BT has begun trialling a new technology from tech company Neul on machine-to-machine (M2M) communications using ‘white space’ technology.
These tests involve sending traffic information to and from moving vehicles via gaps – or ‘white spaces’ – in the frequencies bands used for digital TV broadcasting.
White space networking could enable up to 50 billion devices to be connected wirelessly to the internet by 2020, say BT.
“The internet of things market has huge potential, but existing short-range and cellular networking technologies are unable to meet the requirements of many applications we see,” Mark Harrop, director of mobile strategy at BT, said. “A networking technology that can provide deep indoor coverage, last for many years from a single battery, is simple to use, and comes at the right price point is essential for realizing the true potential of the internet of things.”

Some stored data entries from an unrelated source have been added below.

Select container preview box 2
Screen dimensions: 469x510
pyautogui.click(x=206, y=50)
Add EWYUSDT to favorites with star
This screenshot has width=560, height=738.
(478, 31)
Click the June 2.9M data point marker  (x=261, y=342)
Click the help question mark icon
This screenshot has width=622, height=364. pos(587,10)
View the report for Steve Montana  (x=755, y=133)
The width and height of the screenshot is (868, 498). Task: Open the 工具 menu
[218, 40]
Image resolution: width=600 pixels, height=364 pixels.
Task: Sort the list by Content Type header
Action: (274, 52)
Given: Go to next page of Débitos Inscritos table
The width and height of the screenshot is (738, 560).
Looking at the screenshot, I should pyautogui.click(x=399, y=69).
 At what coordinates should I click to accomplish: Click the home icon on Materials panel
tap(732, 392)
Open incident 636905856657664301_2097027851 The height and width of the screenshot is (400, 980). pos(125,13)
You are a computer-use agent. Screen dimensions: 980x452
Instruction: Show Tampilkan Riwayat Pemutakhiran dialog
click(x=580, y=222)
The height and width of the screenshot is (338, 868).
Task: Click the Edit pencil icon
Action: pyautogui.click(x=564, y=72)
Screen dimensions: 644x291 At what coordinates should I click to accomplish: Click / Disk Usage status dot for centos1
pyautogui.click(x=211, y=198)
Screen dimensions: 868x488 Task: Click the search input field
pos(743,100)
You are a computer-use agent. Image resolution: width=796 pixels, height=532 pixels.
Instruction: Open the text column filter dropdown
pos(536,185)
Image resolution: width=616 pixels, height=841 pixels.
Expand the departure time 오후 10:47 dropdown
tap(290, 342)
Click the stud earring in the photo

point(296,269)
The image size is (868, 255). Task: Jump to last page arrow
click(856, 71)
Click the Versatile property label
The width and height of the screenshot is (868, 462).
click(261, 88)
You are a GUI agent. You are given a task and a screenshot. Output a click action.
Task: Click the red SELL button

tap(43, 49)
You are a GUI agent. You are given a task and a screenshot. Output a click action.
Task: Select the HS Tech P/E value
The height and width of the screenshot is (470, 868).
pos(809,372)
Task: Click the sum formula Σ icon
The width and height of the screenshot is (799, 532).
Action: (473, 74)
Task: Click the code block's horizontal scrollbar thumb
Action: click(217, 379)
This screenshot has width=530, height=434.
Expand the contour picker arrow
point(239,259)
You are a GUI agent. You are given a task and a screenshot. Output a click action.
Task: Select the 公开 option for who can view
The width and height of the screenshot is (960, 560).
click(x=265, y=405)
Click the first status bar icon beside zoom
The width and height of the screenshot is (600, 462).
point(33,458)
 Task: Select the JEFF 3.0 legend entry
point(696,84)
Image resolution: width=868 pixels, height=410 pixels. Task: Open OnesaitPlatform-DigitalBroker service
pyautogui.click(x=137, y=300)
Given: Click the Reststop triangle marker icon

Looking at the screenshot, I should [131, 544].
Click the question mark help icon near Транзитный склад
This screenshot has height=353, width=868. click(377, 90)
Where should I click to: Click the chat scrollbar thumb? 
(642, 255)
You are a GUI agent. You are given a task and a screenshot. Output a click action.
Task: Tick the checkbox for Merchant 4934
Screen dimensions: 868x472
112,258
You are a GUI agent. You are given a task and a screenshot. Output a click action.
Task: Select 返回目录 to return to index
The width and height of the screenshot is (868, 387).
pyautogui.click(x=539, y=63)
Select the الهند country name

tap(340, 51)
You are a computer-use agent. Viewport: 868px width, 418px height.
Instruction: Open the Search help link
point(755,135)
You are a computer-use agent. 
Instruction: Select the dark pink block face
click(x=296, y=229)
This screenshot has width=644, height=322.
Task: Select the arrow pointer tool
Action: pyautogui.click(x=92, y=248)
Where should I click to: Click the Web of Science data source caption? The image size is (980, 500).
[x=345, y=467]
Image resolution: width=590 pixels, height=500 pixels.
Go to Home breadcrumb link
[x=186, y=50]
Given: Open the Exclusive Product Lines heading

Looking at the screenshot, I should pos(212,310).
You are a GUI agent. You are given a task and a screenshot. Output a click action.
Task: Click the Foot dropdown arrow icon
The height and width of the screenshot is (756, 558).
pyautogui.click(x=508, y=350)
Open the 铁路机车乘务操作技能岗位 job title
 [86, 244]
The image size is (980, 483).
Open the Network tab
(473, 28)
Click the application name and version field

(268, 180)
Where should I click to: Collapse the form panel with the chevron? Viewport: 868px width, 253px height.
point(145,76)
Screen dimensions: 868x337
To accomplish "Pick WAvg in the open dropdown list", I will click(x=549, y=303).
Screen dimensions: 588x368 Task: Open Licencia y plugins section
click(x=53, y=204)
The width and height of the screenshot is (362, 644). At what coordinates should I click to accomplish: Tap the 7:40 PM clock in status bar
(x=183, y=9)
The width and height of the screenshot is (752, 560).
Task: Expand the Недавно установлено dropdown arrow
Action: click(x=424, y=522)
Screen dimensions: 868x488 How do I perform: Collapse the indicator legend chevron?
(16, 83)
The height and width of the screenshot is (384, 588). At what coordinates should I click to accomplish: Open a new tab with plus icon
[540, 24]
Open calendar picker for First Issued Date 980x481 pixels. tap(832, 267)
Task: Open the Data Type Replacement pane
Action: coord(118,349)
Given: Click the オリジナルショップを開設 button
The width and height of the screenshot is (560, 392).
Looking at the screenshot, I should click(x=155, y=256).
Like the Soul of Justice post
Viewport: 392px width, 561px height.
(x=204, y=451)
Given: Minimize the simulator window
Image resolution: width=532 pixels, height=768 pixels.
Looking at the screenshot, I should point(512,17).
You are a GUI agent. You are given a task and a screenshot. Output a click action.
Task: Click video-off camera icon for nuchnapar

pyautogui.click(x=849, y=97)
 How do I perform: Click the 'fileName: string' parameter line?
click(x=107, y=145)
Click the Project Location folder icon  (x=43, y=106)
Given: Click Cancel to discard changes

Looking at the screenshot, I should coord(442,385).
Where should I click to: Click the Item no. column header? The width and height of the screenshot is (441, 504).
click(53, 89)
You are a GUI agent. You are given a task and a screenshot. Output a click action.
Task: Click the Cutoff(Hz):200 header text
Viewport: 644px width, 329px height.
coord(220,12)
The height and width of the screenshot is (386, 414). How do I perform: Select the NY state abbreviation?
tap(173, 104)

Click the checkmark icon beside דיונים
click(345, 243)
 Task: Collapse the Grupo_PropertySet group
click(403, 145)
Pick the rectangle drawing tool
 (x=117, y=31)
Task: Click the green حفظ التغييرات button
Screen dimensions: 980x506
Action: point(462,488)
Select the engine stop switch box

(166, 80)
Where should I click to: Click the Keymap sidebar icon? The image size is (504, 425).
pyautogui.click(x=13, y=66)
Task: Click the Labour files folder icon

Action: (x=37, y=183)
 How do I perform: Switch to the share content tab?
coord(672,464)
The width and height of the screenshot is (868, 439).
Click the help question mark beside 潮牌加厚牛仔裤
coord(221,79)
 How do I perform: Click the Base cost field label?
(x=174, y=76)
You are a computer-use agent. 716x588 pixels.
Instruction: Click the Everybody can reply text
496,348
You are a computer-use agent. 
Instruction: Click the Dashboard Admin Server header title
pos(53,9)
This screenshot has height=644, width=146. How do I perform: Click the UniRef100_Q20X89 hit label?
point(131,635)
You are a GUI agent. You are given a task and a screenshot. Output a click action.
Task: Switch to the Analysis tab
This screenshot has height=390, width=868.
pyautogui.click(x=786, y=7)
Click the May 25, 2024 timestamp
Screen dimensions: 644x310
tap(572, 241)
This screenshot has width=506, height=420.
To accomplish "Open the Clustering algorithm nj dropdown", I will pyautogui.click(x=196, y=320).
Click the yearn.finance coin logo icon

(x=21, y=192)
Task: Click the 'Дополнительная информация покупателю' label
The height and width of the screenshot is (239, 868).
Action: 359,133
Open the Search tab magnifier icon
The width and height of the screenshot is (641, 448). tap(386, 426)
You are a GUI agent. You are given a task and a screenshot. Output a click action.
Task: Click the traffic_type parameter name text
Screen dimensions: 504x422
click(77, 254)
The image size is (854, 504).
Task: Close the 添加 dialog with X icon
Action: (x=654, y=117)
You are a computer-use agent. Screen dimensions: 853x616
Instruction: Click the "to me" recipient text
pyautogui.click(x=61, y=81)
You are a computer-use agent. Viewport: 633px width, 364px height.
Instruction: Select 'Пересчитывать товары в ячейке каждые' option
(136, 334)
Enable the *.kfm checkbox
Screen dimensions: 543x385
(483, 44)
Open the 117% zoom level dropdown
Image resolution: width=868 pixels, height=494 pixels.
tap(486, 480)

Bins that ask to be emptied
BT has been conducting these trials since late last year, but now they are using the new NeulNET system. The NeulNET system provides two-way, wide area M2M networking that Neul claims “far outreaches today’s GPRS, 3G, CDMA and LTE WAN solutions”.
The NeulNET system uses an antenna-equipped base station that can provide wireless coverage in a radius of up to five kilometers, along with terminal modules that can run for up to 15 years on two AA batteries and can communicate from deep within buildings or underground.
The system, delivered by Neul as a cloud-based managed communication service, can operate in either licensed or unlicensed spectrum, and across a wide range of frequency bands.
Neul adds that it expects to announce further deployments of its NeulNET technology throughout 2014. It says the system could enable smart-city applications ranging from waste-disposal bins that “ask to be emptied” to green-belt areas and farms that are monitored and watered efficiently.